Canada’s role as a post-war refuge for Ukrainian Nazi collaborators

As important as the contemporary political interests of Canadian imperialist foreign policy are, they do not fully account for the closing of ranks around Freeland in the wake of the Chomiak revelation.

Canada has long served as an ideological center for far-right, Ukrainian nationalism, a process that began following World War II.

As part of its reactionary Cold War anti-communist and anti-Soviet policy, and with Washington’s active encouragement, Ottawa opened its doors in the years following 1945 to large numbers of Nazi collaborators drawn from the ranks of Bandera’s OUN and the pro-Nazi forces that made up the 14th Grenadier Division of the Waffen SS, also known as the Galicia Division. Chomiak entered Canada as part of this wave of Nazi-collaborator immigrants.

The Canadian government and media systematically covered up and ignored the presence of thousands of these pro-fascist Ukrainian fighters in Canada (an estimate by the Simon Wiesenthal Center in the 1980s put the figure at 2,000), including in an official government-sponsored investigation into war criminals.

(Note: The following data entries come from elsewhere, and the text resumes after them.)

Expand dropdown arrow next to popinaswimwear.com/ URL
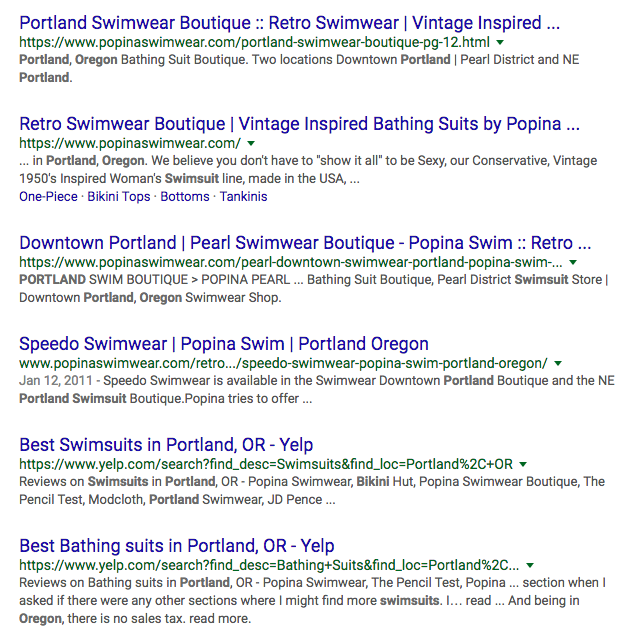 coord(251,143)
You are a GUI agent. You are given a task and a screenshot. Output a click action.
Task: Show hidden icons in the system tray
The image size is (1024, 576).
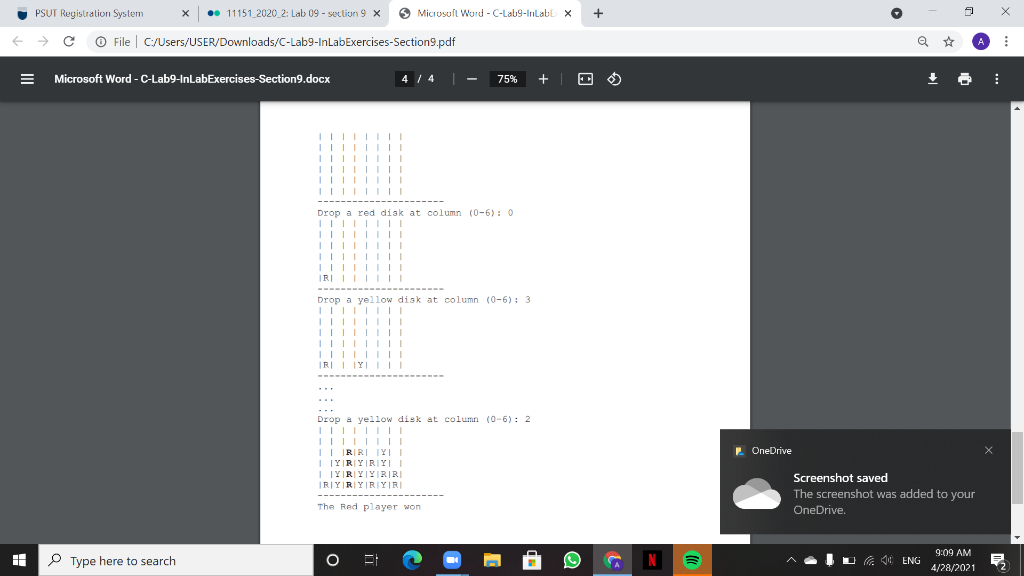tap(789, 561)
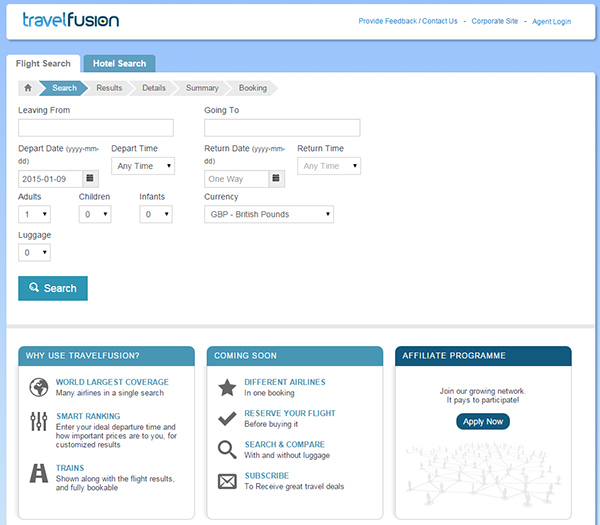Click the star icon for Different Airlines
This screenshot has width=600, height=525.
tap(227, 387)
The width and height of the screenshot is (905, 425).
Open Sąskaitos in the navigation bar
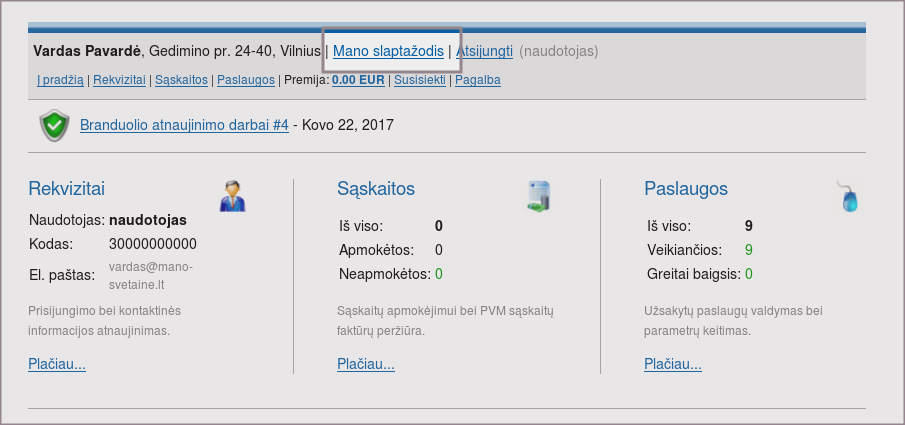[x=182, y=79]
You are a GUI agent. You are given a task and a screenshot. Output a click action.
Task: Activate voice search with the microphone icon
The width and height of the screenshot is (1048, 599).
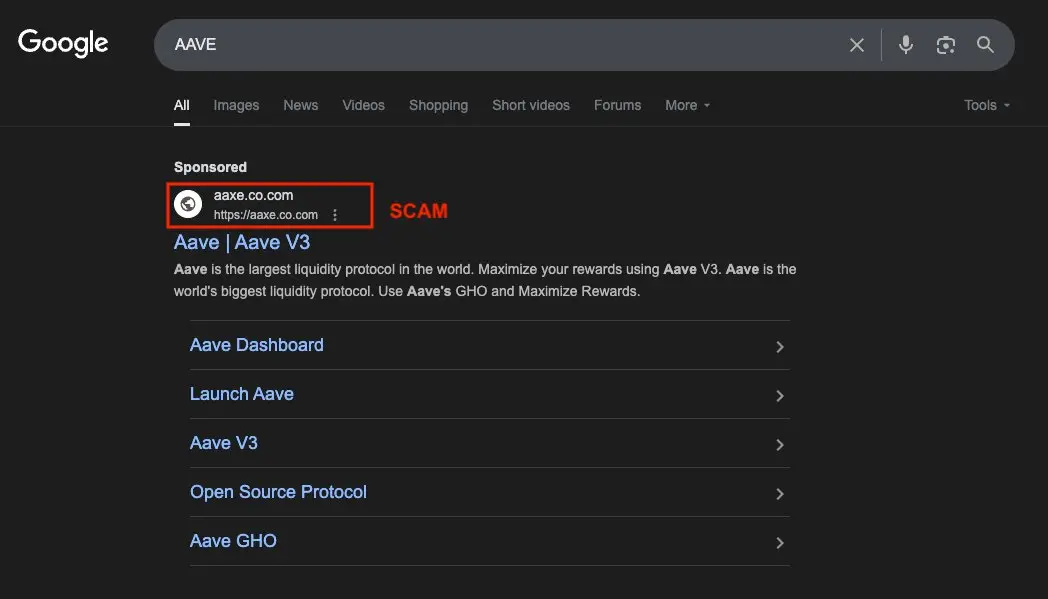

The political descendants of these hard-right forces continue to play a prominent role in Canada’s policy towards Ukraine today. During his visit to the country last year, Trudeau was accompanied by representatives of the Ukrainian Canadian Congress, whose leader is Paul Grod. In 2010, Grod proclaimed on the occasion of Remembrance Day that the Galicia Division were fighters “for their ancestral Ukrainian homeland.”

Trudeau was also joined by UCC members who were involved in the Army SOS group. This organization held private fundraising events with the backing of the Harper Conservative government to supply military equipment, including weaponry, to the volunteer battalions directly on the front line of the Ukrainian civil war. Many of these battalions are drawn from far-right political parties and openly espouse fascistic views.

That prominent media commentators are ready to excuse Chomiak’s collaboration with the Nazis as understandable and even justified must be taken as a warning by working people of the erosion of any democratic sensibility within the ruling elite. Even the Toronto Star ’s resident social-democrat, Thomas Walkom, embraced the arguments of the right-wing in his piece, asserting, “I don’t judge Chomiak. War presents impossible choices. Presumably, he and his wife reckoned they would fare better under a Nazi dictatorship than a Soviet one.”

Such arguments, which portray the Soviet Union as equally or even more menacing than the Hitler dictatorship, have invariably been linked to right-wing efforts to downplay the horrific crimes of the Nazis, whitewash the vile role of their collaborators in Ukraine and elsewhere, and provide legitimacy to the revival of militarism and fascism internationally, including such forces as France’s National Front and Pegida in Germany.